Specialized Capabilities

  • Code Generation: Optimized for programming tasks with strong coding abilities
  • STEM Excellence: Enhanced performance on science, technology, engineering, and mathematics problems
  • Instruction Following: Superior adherence to complex instructions and prompts
  • Tool Calling: Notable strength in tool-calling ability compared to similar-sized models

Global Reach

  • Multilingual Support: Over 30 languages supported
  • Extended Context: 128k context window for handling large documents and conversations
  • Consistent Performance: Both standard and reasoning variants consistently outperform other models in the same parameter class on public benchmarks

Evaluations

We compare our models against state-of-the-art size-equivalent models in both direct mode and reasoning mode. For direct mode, we compare against Llama/Qwen instruct counterparts. For reasoning, we use Deepseek's R1 distilled counterparts and Qwen's QwQ model.

Overall Performance Benchmarks

Overall Performance Benchmarks

Comprehensive benchmark results showing SAGE Reasoning 3B performance across multiple evaluation metrics

Livebench Global Average

Livebench Global Average Performance

Livebench global performance comparison demonstrating consistent superiority

Tool Calling Performance

Tool Calling Benchmarks

Tool calling capabilities comparison showing enhanced performance in function calling and tool utilization


Usage

Here is a snippet below for usage with Transformers:

import transformers
import torch

model_id = "sagea-ai/sage-reasoning-8b"

pipeline = transformers.pipeline(
    "text-generation",
    model=model_id,
    model_kwargs={"torch_dtype": torch.bfloat16},
    device_map="auto",
)

messages = [
    {"role": "system", "content": "You are a pirate chatbot who always responds in pirate speak!"},
    {"role": "user", "content": "Give me a short introduction to LLMs."},
]

outputs = pipeline(
    messages,
    max_new_tokens=512,
)

print(outputs[0]["generated_text"][-1])

Implementing extended thinking

  • By default, the model will answer in the standard mode.
  • To enable thinking, you can do any one of the two methods:
    • Add a specific system prompt, or
    • Set enable_thinking=True while applying the chat template.

NOTE: For the SAGE reasoning 8b model, we suggest using repetition_penalty=1.1 while implementing extended thinking.

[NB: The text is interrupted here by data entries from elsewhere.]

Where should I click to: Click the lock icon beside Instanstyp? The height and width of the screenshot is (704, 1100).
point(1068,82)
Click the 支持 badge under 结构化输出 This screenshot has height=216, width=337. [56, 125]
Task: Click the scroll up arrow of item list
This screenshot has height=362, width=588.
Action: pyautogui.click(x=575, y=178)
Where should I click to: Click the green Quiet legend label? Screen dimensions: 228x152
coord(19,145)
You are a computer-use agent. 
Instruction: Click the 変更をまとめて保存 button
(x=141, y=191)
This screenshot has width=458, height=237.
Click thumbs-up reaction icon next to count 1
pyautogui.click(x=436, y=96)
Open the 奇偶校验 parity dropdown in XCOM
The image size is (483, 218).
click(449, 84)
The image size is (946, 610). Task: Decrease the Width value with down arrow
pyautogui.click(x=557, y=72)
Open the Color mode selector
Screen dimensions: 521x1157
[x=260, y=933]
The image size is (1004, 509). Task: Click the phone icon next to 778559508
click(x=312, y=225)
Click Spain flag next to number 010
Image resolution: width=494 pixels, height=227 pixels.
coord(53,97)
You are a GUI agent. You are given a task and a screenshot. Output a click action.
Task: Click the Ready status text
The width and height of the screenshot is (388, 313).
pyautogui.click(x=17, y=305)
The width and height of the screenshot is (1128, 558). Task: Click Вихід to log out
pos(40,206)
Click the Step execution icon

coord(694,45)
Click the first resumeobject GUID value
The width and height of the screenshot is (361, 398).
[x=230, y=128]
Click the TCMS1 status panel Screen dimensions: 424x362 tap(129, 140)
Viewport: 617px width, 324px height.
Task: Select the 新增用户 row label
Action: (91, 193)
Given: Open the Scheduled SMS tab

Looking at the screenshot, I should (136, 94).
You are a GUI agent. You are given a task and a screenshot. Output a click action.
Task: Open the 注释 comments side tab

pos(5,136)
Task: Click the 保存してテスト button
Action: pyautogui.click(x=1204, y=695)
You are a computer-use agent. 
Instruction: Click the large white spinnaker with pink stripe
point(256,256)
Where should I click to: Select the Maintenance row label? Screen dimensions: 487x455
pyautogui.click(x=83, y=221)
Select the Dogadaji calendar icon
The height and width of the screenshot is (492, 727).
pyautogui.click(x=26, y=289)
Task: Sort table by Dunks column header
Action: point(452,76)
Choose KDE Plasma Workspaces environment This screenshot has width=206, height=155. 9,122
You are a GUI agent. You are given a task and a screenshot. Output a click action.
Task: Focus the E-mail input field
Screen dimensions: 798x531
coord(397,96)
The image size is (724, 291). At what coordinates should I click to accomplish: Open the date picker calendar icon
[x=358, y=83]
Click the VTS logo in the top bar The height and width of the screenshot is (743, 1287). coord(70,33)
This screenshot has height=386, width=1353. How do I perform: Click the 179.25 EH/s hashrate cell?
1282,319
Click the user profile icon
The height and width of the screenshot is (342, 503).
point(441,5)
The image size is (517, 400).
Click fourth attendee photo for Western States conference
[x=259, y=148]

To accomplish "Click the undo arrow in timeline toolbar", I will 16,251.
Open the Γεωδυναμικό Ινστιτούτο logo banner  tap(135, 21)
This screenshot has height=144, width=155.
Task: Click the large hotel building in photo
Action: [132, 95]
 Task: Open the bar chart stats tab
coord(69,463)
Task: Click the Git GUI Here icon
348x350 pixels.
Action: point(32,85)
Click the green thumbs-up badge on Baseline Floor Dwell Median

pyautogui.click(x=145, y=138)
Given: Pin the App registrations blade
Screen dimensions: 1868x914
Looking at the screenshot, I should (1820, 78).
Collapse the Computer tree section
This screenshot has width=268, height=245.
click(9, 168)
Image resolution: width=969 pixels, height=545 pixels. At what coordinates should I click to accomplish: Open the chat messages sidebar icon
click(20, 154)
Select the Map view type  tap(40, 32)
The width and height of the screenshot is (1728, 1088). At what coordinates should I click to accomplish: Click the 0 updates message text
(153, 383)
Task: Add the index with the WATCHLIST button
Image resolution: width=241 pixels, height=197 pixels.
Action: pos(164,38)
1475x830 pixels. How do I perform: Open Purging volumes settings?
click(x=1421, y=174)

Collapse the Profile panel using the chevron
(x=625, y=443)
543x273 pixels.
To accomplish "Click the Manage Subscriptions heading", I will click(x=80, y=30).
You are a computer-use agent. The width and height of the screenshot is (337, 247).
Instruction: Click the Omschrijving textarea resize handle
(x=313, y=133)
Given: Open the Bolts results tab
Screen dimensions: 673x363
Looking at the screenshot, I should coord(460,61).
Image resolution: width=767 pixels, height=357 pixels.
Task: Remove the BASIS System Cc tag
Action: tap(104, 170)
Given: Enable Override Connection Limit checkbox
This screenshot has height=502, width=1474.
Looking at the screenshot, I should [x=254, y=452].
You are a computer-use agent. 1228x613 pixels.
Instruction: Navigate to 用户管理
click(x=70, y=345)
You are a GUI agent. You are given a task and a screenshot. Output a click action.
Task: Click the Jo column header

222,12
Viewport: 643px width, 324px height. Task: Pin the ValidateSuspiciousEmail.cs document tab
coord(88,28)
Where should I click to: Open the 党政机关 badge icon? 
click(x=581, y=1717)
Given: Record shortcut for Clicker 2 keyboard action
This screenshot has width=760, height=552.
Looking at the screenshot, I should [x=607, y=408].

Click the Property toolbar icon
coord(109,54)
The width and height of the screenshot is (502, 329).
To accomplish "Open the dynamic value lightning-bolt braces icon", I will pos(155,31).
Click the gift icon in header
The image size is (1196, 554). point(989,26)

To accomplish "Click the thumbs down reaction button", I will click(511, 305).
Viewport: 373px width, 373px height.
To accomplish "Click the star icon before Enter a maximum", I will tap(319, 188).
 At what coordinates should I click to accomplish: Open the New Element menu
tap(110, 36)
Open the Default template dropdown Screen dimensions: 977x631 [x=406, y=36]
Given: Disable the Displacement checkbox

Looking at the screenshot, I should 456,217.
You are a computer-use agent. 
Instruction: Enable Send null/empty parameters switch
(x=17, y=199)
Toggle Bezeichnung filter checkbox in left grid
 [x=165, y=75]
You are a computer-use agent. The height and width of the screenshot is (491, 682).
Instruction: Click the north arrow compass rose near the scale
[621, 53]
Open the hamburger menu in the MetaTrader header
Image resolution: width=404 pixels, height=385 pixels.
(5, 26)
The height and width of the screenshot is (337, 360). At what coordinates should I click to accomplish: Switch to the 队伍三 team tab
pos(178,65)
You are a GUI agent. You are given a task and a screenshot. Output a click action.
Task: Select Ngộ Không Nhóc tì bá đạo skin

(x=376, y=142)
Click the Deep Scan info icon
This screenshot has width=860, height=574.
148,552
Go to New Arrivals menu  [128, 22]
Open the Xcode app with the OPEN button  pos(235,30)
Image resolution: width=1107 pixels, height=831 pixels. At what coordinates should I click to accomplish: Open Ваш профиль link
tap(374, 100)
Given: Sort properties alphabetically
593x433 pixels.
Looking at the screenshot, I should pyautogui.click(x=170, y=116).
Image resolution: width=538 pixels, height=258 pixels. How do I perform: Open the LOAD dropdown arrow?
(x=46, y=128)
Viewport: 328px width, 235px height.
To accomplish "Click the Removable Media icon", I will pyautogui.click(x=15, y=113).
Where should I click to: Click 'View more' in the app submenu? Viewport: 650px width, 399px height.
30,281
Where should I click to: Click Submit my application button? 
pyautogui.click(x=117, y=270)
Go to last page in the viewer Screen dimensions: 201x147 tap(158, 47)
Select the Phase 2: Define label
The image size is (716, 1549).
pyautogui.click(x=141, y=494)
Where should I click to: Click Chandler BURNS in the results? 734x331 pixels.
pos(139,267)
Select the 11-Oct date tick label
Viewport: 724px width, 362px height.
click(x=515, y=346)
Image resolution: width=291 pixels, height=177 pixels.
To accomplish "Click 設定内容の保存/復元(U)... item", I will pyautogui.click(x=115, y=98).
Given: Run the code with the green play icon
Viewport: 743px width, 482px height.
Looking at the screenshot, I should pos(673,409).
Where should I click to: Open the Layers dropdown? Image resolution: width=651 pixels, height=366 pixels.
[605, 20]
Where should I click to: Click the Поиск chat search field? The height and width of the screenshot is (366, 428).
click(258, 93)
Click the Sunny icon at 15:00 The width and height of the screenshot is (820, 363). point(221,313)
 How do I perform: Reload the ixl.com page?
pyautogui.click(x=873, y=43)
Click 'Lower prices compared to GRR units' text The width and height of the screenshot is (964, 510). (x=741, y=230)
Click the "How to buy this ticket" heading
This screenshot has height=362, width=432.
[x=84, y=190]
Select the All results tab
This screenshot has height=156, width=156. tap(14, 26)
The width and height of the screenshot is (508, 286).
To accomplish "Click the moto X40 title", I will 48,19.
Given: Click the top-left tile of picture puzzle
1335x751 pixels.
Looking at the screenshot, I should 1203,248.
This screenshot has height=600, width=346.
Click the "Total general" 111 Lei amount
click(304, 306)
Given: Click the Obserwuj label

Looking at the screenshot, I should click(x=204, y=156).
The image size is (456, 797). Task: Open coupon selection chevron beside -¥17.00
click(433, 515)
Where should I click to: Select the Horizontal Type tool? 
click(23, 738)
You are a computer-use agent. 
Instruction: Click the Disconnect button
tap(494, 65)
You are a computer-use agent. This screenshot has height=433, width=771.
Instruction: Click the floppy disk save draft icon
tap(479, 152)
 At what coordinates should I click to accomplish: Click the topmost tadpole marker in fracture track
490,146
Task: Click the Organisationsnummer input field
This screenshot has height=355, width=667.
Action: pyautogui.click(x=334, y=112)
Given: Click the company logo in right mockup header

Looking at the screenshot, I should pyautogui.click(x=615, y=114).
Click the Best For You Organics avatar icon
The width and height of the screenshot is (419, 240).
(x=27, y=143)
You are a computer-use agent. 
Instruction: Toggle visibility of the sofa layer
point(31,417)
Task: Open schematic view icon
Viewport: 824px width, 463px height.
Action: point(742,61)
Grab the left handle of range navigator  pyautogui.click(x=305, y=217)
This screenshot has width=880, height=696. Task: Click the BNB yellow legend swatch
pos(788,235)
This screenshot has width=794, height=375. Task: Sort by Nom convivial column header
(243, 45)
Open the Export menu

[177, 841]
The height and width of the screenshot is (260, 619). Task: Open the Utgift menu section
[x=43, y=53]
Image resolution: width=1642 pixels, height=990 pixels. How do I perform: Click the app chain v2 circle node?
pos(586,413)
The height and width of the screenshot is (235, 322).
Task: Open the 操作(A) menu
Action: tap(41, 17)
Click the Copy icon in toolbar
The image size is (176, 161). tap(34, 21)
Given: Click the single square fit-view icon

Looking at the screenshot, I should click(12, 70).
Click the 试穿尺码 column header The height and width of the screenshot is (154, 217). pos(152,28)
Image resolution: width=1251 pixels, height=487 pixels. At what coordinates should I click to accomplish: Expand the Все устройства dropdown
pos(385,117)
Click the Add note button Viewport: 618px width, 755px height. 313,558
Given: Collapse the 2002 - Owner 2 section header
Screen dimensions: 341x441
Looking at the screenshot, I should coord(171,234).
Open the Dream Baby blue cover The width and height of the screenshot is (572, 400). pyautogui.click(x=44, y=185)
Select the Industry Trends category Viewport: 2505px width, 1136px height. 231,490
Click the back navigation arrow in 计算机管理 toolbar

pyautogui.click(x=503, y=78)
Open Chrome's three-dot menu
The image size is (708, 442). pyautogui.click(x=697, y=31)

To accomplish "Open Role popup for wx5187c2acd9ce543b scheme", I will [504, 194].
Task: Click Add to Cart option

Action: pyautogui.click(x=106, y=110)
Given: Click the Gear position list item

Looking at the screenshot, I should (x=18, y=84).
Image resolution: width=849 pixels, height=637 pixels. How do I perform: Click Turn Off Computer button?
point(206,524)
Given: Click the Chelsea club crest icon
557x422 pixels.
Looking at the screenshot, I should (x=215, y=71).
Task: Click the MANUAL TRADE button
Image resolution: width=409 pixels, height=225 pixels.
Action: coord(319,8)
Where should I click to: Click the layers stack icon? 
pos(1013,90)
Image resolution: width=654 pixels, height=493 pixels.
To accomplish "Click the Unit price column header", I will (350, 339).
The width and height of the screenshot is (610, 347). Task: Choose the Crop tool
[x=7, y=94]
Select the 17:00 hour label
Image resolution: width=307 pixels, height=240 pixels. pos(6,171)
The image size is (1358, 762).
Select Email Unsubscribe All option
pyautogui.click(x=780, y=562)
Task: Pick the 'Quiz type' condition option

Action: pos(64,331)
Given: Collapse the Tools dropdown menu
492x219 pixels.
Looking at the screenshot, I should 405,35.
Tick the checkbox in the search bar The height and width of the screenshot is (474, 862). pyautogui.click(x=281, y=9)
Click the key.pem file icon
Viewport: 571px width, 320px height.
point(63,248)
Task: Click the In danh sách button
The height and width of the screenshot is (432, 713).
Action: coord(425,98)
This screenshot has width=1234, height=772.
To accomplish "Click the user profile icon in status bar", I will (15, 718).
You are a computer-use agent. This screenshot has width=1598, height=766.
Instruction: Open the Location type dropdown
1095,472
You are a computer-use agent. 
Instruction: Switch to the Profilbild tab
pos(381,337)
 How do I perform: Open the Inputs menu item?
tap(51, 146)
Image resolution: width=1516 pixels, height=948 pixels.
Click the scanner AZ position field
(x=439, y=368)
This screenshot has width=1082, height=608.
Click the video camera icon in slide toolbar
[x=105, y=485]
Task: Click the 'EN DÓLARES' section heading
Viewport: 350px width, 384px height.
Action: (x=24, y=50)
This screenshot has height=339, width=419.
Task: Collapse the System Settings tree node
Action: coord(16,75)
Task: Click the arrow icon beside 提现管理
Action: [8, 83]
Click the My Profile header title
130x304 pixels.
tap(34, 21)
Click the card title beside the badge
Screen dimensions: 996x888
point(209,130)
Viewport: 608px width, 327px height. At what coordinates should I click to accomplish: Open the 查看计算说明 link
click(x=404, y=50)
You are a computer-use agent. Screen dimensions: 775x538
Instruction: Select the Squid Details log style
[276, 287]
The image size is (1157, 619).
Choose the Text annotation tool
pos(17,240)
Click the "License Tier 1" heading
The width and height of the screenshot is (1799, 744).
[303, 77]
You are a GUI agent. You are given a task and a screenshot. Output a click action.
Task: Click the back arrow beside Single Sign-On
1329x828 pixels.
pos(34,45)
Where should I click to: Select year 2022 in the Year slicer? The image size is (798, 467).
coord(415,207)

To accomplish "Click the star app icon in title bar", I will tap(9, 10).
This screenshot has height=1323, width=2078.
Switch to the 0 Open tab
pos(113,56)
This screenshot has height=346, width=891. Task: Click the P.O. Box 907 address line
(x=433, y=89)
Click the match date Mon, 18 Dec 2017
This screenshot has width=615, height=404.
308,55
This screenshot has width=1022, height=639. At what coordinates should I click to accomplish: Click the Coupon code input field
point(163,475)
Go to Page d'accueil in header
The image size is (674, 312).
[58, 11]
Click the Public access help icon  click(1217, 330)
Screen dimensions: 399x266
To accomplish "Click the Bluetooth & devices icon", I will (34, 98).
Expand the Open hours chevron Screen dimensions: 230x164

Method 1 - Add a specific system prompt.

To enable thinking, simply use this in the system prompt system_instruction = 'Enable deep thinking subroutine.'

If you already have a system_instruction, then use system_instruction = 'Enable deep thinking subroutine.' + '\n\n' + system_instruction.

Here is an example -

import transformers
import torch

model_id = "sagea-ai/sage-reasoning-8b"

pipeline = transformers.pipeline(
    "text-generation",
    model=model_id,
    model_kwargs={"torch_dtype": torch.bfloat16},
    device_map="auto",
)

DEEP_THINKING_INSTRUCTION = "Enable deep thinking subroutine."

messages = [
    {"role": "system", "content": DEEP_THINKING_INSTRUCTION},
    {"role": "user", "content": "Write a bash script that takes a matrix represented as a string with format '[1,2],[3,4],[5,6]' and prints the transpose in the same format."},
]

outputs = pipeline(
    messages,
    max_new_tokens=512,
)

print(outputs[0]["generated_text"][-1])

Similarly, if you have a system prompt, you can append the DEEP_THINKING_INSTRUCTION to the beginning in this way -

DEEP_THINKING_INSTRUCTION = "Enable deep thinking subroutine."

system_prompt = "Reply to each prompt with only the actual code - no explanations."
prompt = "Write a bash script that takes a matrix represented as a string with format '[1,2],[3,4],[5,6]' and prints the transpose in the same format."

messages = [
    {"role": "system", "content": DEEP_THINKING_INSTRUCTION + '\n\n' + system_prompt},
    {"role": "user", "content": prompt}
]

Method 2 - Set enable_thinking=True in the tokenizer

If you are using Huggingface tokenizers, then you can simply use add the argument enable_thinking=True to the tokenization (this option is added to the chat template).

Here is an example -

from transformers import AutoModelForCausalLM, AutoTokenizer

model_name = "sagea-ai/sage-reasoning-8b"

model = AutoModelForCausalLM.from_pretrained(
    model_name,
    torch_dtype="auto",
    device_map="auto"
)
tokenizer = AutoTokenizer.from_pretrained(model_name)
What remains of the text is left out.